Dean sent a quick ‘where the hell are you, you better not be smoking’ text to Claire before leaning against the counter and scrubbing a hand over his face. “She mommed me good and proper.”

“Dean, you hate your grandparents.”

“Well, technically I only hate Samuel, but yes, I know.”

“Every time you see them you end up frustrated and miserable. I do not enjoy seeing you like that.”

“I know. I know! Shit, if I could get out of it I would but it’ll upset mom.”

“You can’t keep putting her over yourself. It’s not your responsibility to ensure your mom is happy.”

“No? I’m the eldest son, pretty sure it’s part of the gig.”

“It’s not, Dean. Neither was it your job to look after Sammy growing up while your dad lost his mind over your mom’s health. You grew up too fast, and that burden weighs on you even now.”

The vibration of an incoming text cut the tension in the air.

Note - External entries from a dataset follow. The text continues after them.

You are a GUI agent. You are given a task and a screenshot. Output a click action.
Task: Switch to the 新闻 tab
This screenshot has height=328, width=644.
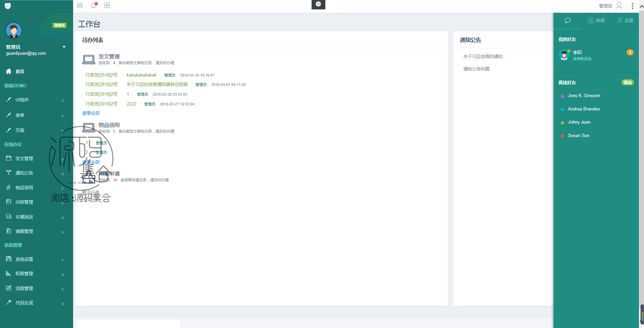click(596, 20)
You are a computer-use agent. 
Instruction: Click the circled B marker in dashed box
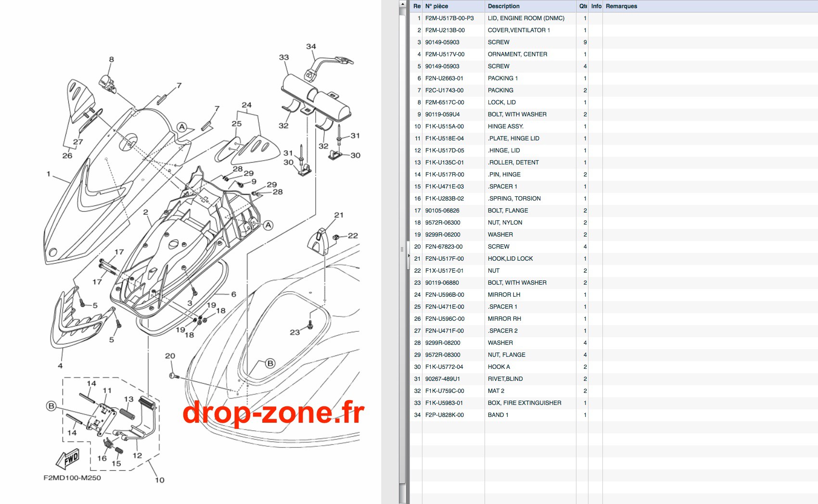tap(51, 406)
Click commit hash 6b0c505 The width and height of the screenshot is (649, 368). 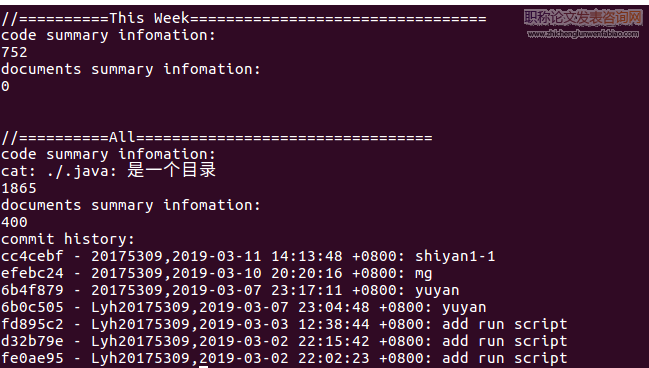click(x=32, y=307)
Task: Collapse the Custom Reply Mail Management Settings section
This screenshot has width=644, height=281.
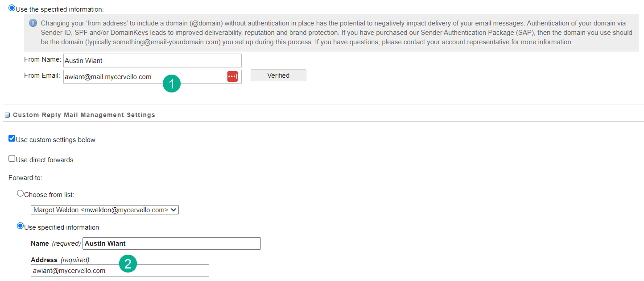Action: pyautogui.click(x=7, y=115)
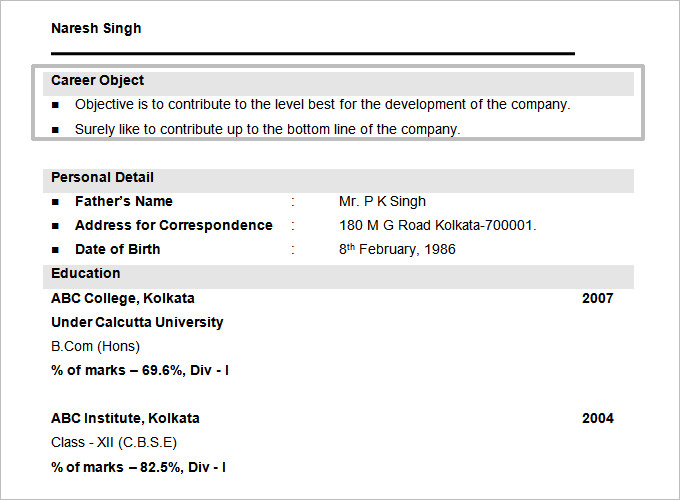Click the "B.Com (Hons)" text
The width and height of the screenshot is (680, 500).
coord(95,346)
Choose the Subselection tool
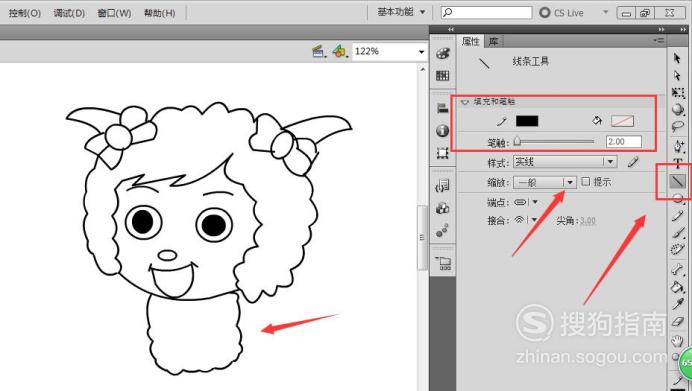Viewport: 692px width, 391px height. 677,76
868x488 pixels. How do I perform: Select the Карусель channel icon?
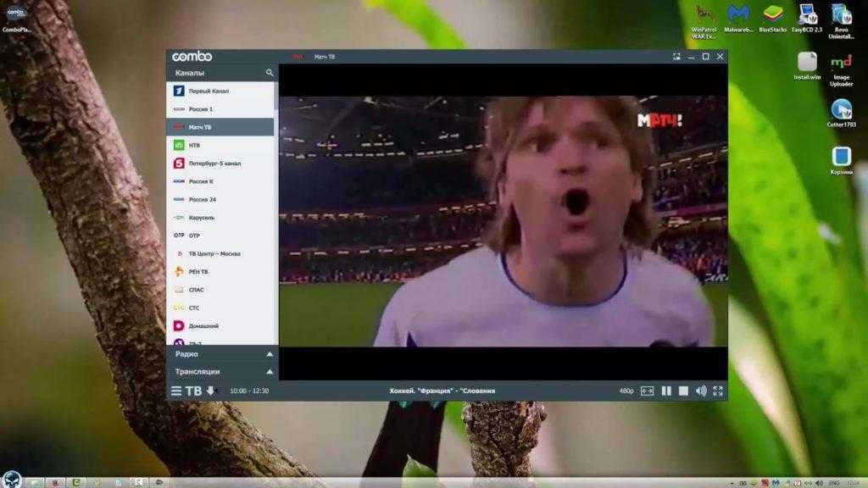(179, 218)
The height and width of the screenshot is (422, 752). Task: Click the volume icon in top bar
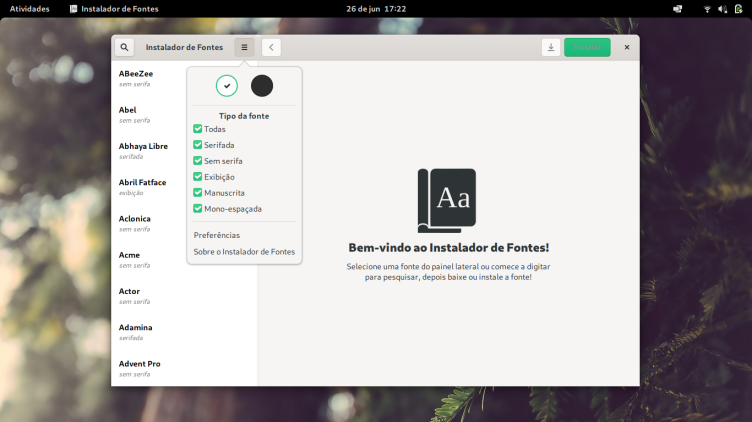click(x=722, y=9)
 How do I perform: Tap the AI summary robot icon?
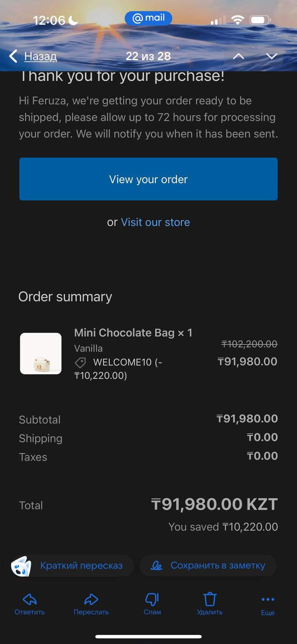(21, 566)
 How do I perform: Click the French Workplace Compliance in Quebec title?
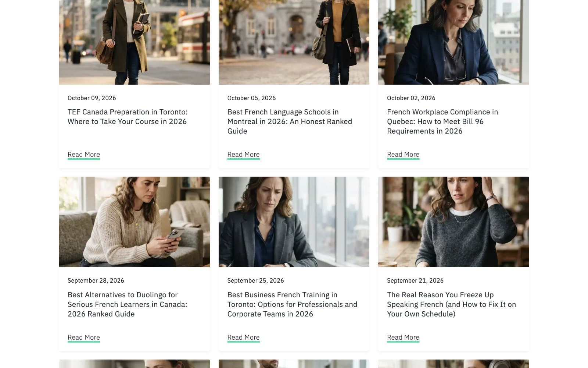[442, 121]
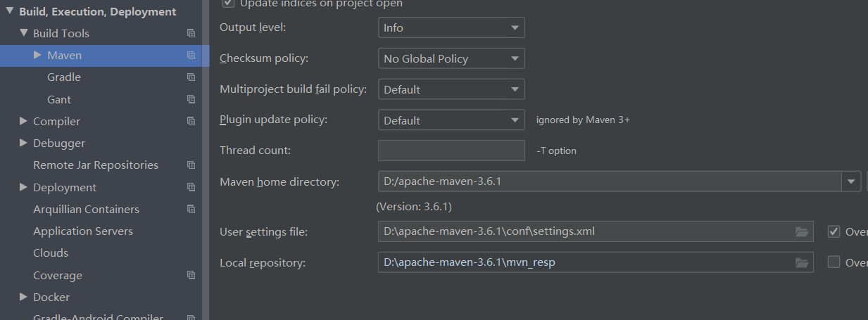This screenshot has height=320, width=868.
Task: Click the project-level icon beside Arquillian Containers
Action: coord(191,209)
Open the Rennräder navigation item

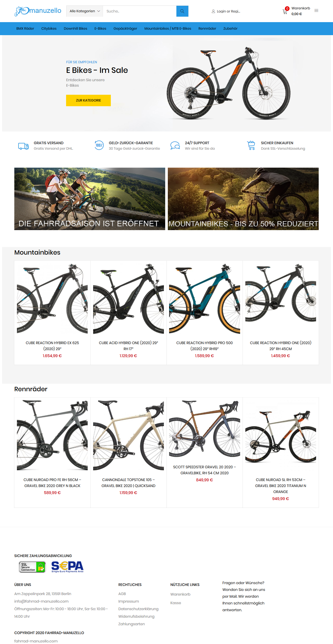(207, 29)
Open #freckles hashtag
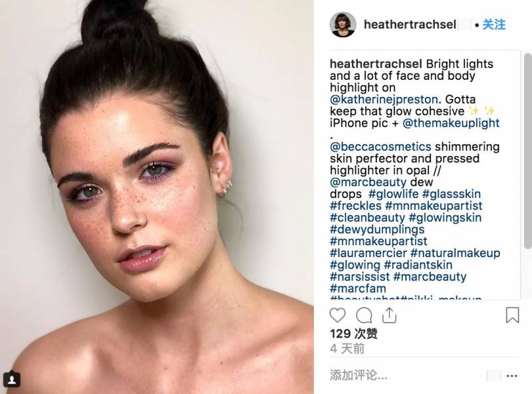 pyautogui.click(x=356, y=206)
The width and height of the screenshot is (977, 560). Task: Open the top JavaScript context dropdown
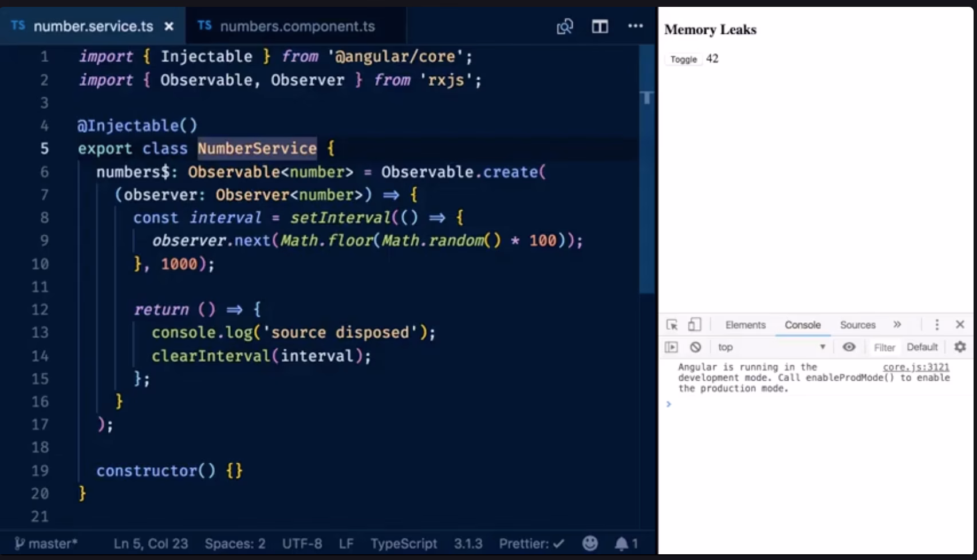770,347
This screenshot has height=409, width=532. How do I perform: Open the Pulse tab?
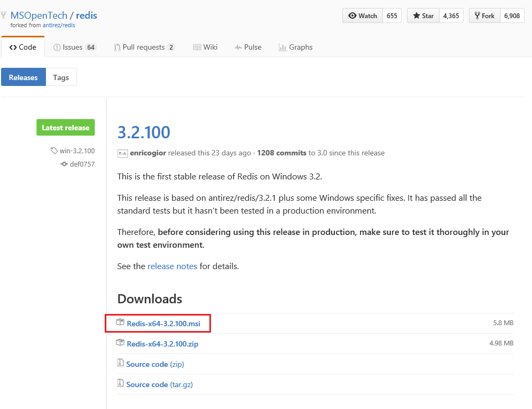coord(248,47)
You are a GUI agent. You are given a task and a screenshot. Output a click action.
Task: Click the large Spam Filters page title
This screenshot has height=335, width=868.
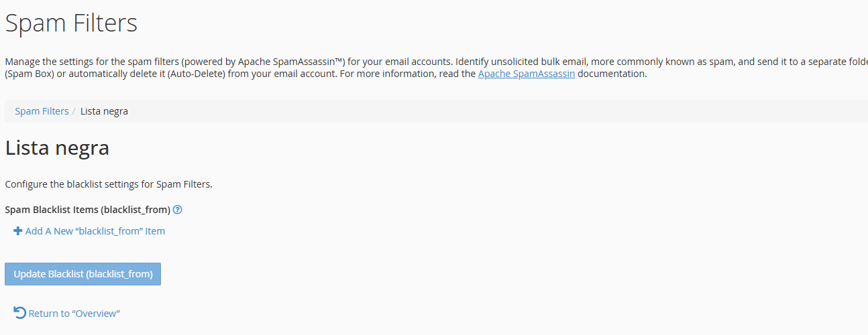[71, 23]
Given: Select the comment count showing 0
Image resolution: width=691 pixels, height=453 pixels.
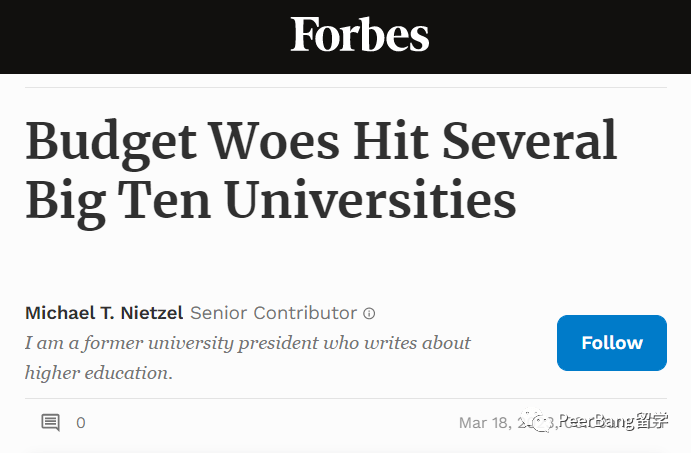Looking at the screenshot, I should (81, 423).
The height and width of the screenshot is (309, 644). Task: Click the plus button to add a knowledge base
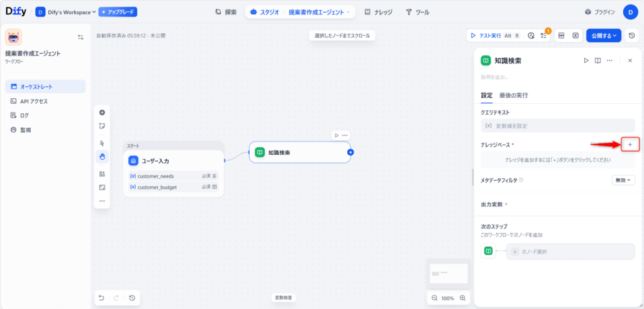[630, 145]
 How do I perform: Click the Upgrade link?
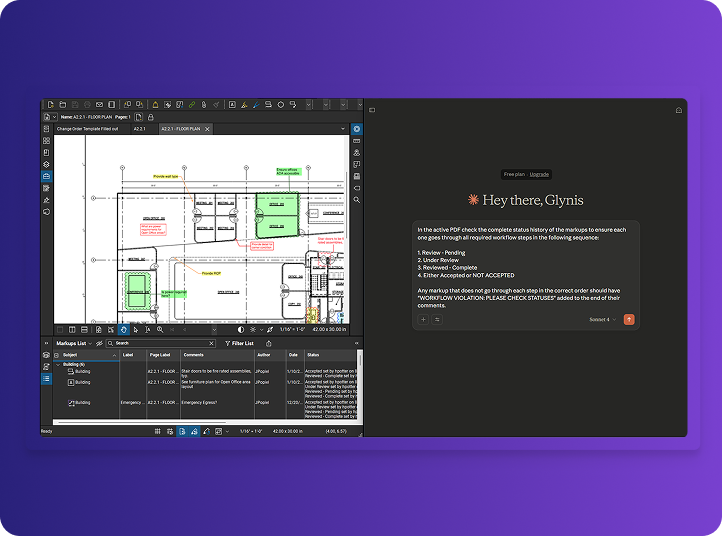point(539,175)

Dean glanced down and saw a reply from Claire;

\- Ew. Cigarettes are gross. I’ll be home in an hour -

“Claire’ll be here in an hour.”

“So closer to an hour and a half,” Castiel surmised. 

“Want to have that make up sex now?”

“Jack is-”

“We’ll lock the doors and put the baby monitor on. C’mon, Cas, when do we get a change to fuck in daylight?”

Castiel’s cheeks turned slightly pink at Dean’s crassness. “I’m not finished with this discussion.”

“Yes, you are. Unless you think you can change my mother’s mind? No, didn’t think so.”

“I guess make up sex it is. Although we haven’t really got any making up to do, so the name is incorrect.”

“Yeah, but if it’s make up sex you get to call me naughty words and be extra rough,” Dean suggested.

Castiel paused as if thinking it over. “Get the monitor, I’ll lock the doors.”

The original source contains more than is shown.